SandyY2K · 04/05/2019 00:53

Name change fail OP.

Gingerkittykat · 04/05/2019 00:55

Has the gf been charged with assault on your mum?

Chloemol · 04/05/2019 00:57

Why is the op using two names?

AgentJohnson · 04/05/2019 08:03

Your mother left her own house because she sacrificed her boundaries by enabling her son.

Qweenbee · 04/05/2019 08:08

She's going to make an accusation one day that will end up with him in jail. Ask him if he's ok with this then leave him to it.
Obviously don't let her move back in or even visit. If he wants to see her it has to be out of your mother's home. If he flouts this then call police. Can she get a restraining order, given that this woman broke your mother's wrist?

KittyKatya · 04/05/2019 10:01

I don't agree with my mum moving out of the house in the first place but she has her own mental health issues, and is very passive aggressive.

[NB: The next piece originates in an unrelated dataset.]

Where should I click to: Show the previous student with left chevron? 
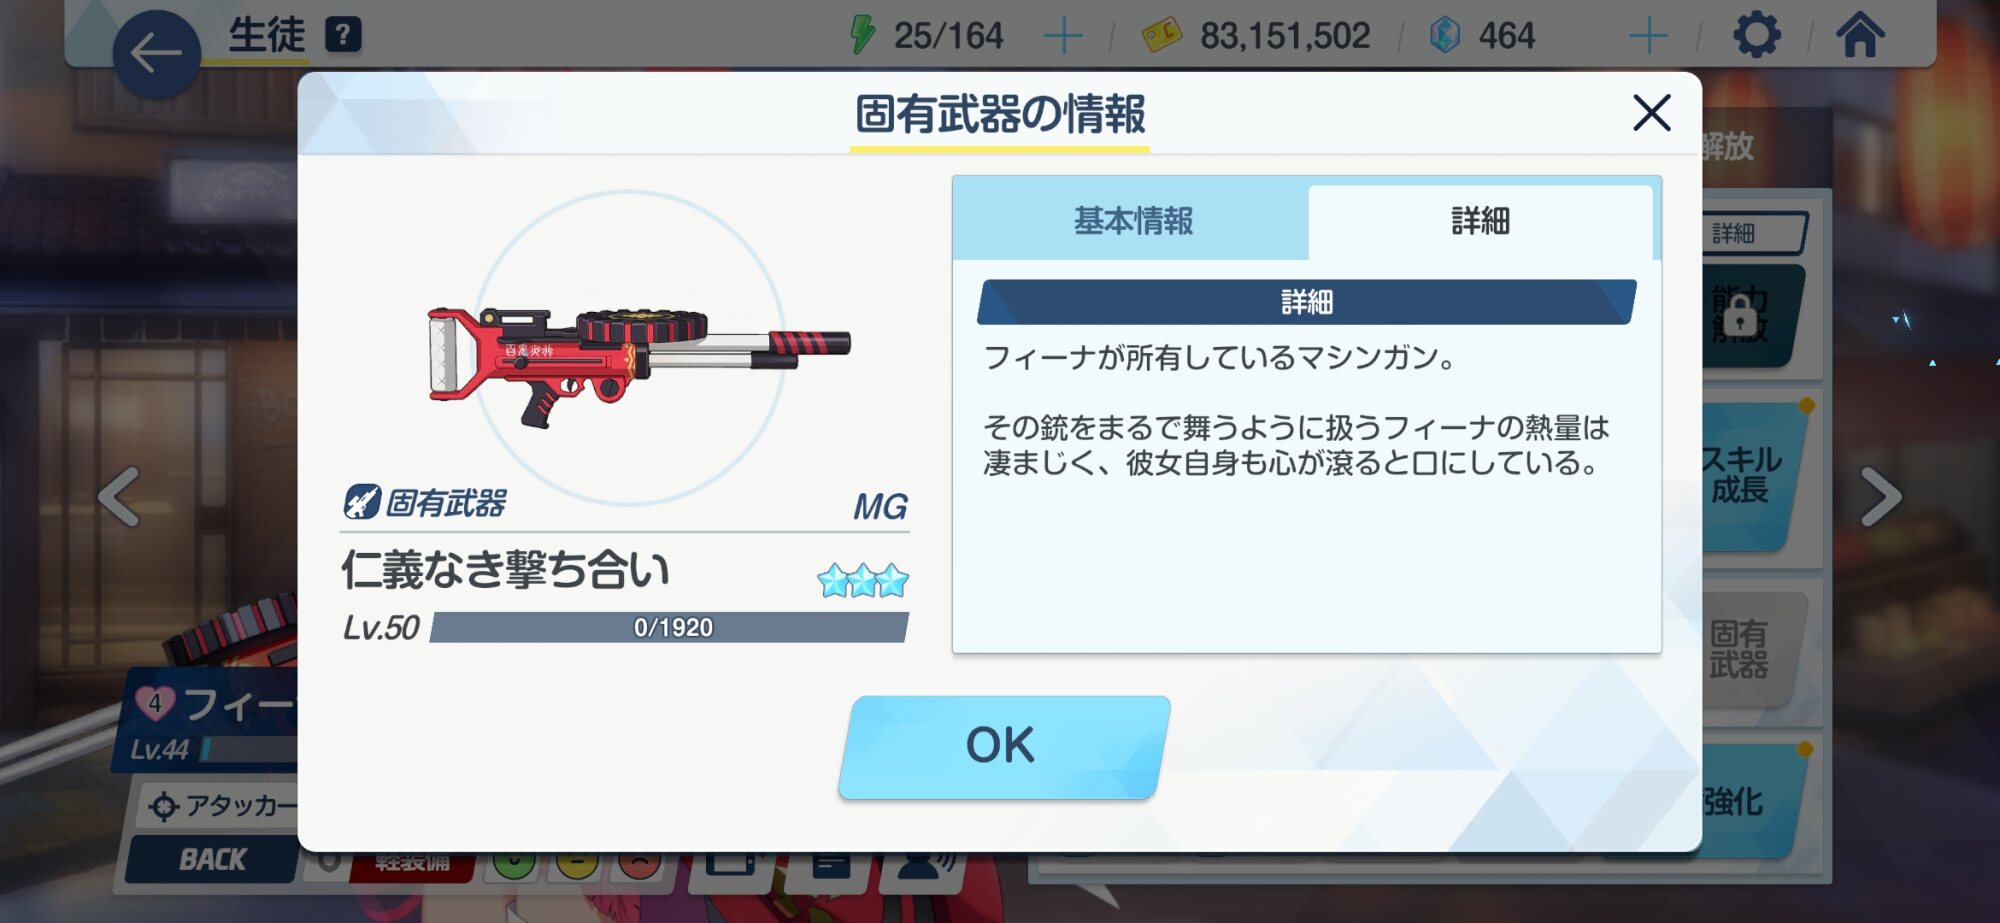click(119, 496)
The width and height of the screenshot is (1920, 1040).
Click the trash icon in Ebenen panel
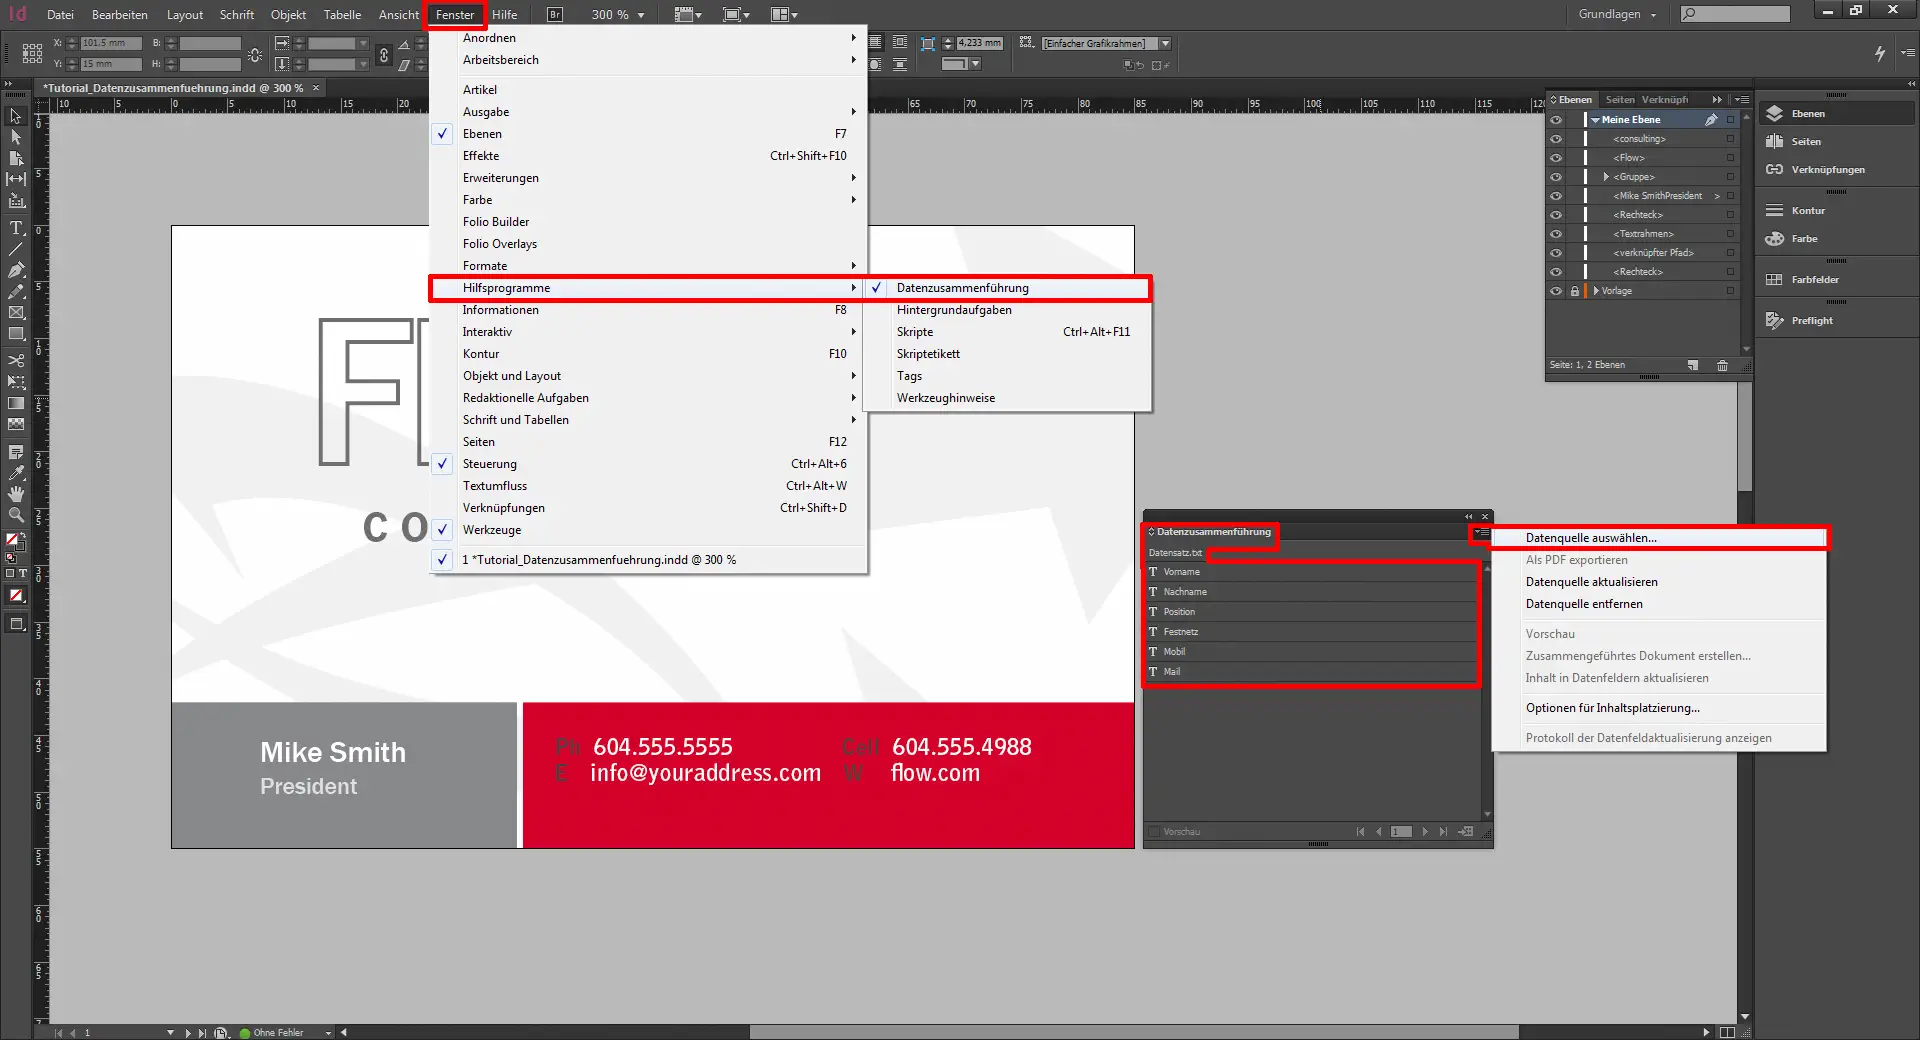(1722, 365)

I think, aside from not being able to cope with the extent of his gf's illness, my mum may also have been hoping to guilt trip my brother into having to face the fact that he'd "chased her out of her home".
His gf apparently lived with her mum, when she wasn't living with other guys, but ultimately her mum did nothing to encourage her to come home and hasn't visited her in hospital.
It's my brothers second serious relationship. And he did the EXACT same thing with his first girlfriend (only difference being that she didn't have all these mental health problems). He doesn't have any learning difficulties, but his mental health isn't exactly top notch. He has difficulty controlling his emotions and has angry outbursts.
He does have a difficult relationship with our mum, and I think a big part of the problem is that our mum has never been very good at setting rules or boundaries, and by this point, I think my brother just perceives it as her being controlling.

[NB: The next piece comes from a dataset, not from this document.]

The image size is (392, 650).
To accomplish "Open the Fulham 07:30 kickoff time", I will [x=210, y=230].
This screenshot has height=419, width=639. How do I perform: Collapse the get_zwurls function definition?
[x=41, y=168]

I don't think the fact that I used two names is of any great concern, but to clarify ; I just put in a random word to ensure that I got a username that wasn't taken, then attempted to change it, and failed. Mystery solved.

Summersunsareglowing · 04/05/2019 12:10

The best thing to do in the first Instance is for your mum to report the assault to the police and have the gf charged.

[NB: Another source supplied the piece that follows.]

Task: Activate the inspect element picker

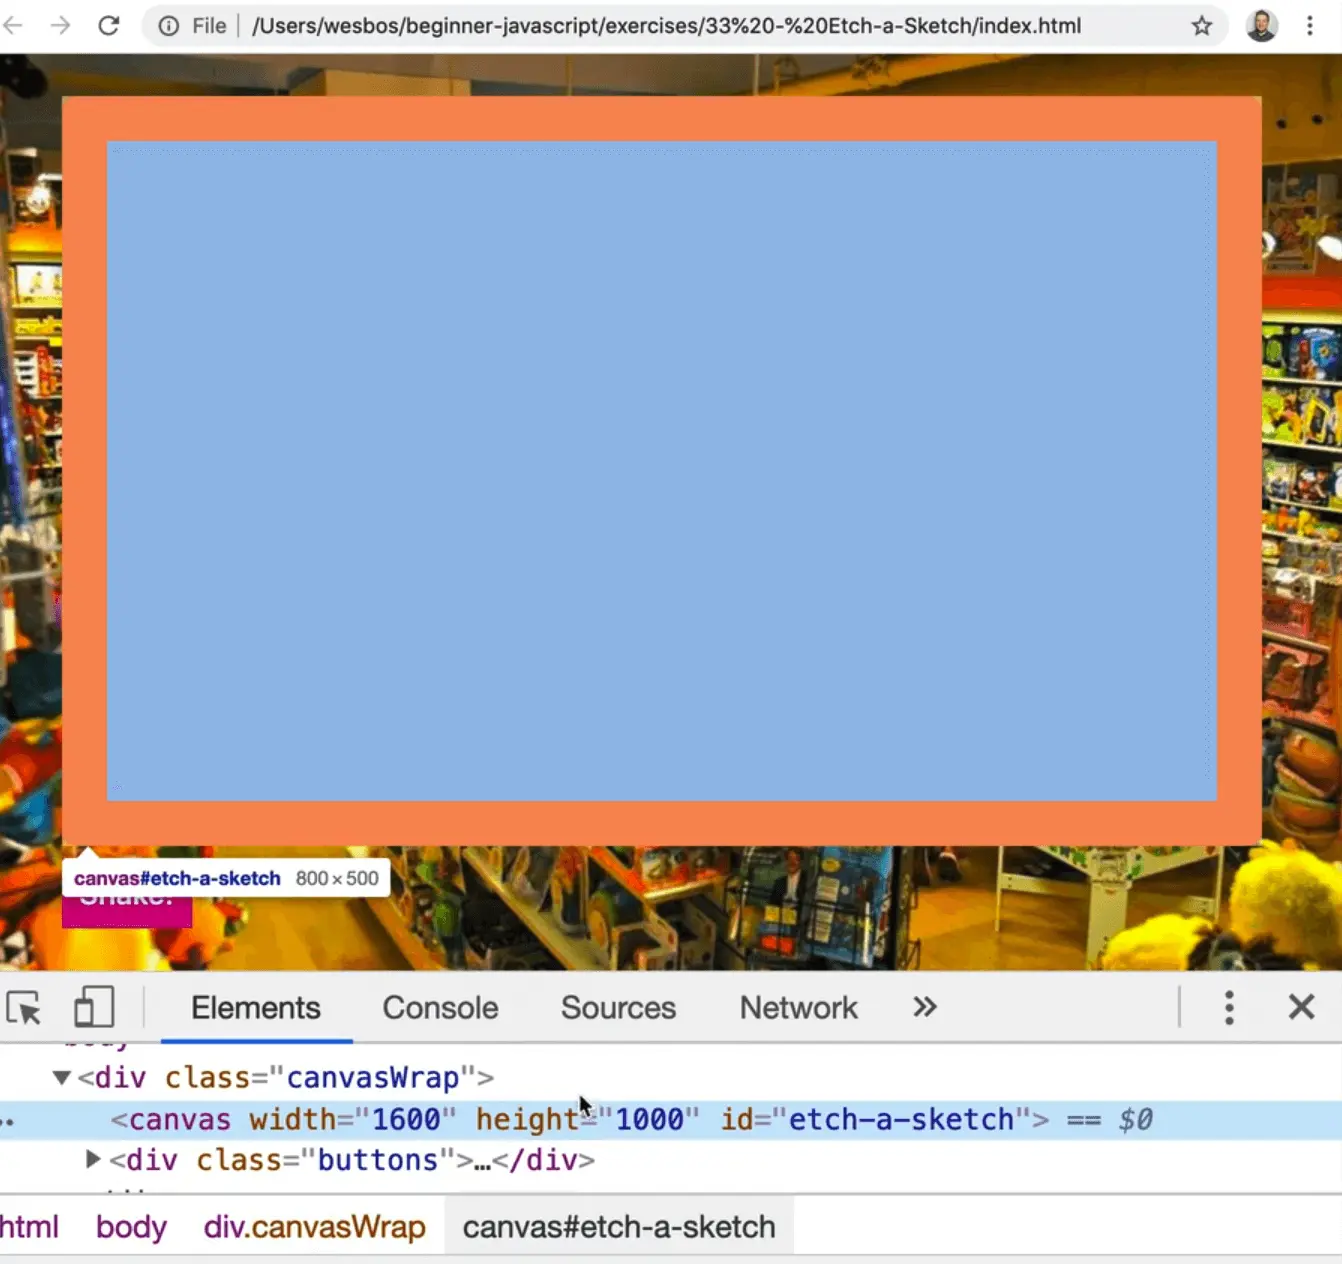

You also need to report the threats and harrassment' you have experienced to the police. Show them the messages.
Report all other threats too.

Inform the psychiatric unit too and provide evidence to them. The gf clearly has psychotic experiences and needs extensive and prolonged help.

Your mother needs to ensure the gf does not have access to her home in the future and your brother needs to accept she is not to visit him there.

There is absolutely nothing you can do to protect your brother if he is not prepared to listen to you. The fact that he feels so involved with a girl that he let her stay after her first visit is not a normal response. He could probably do with some counselling for his issues too.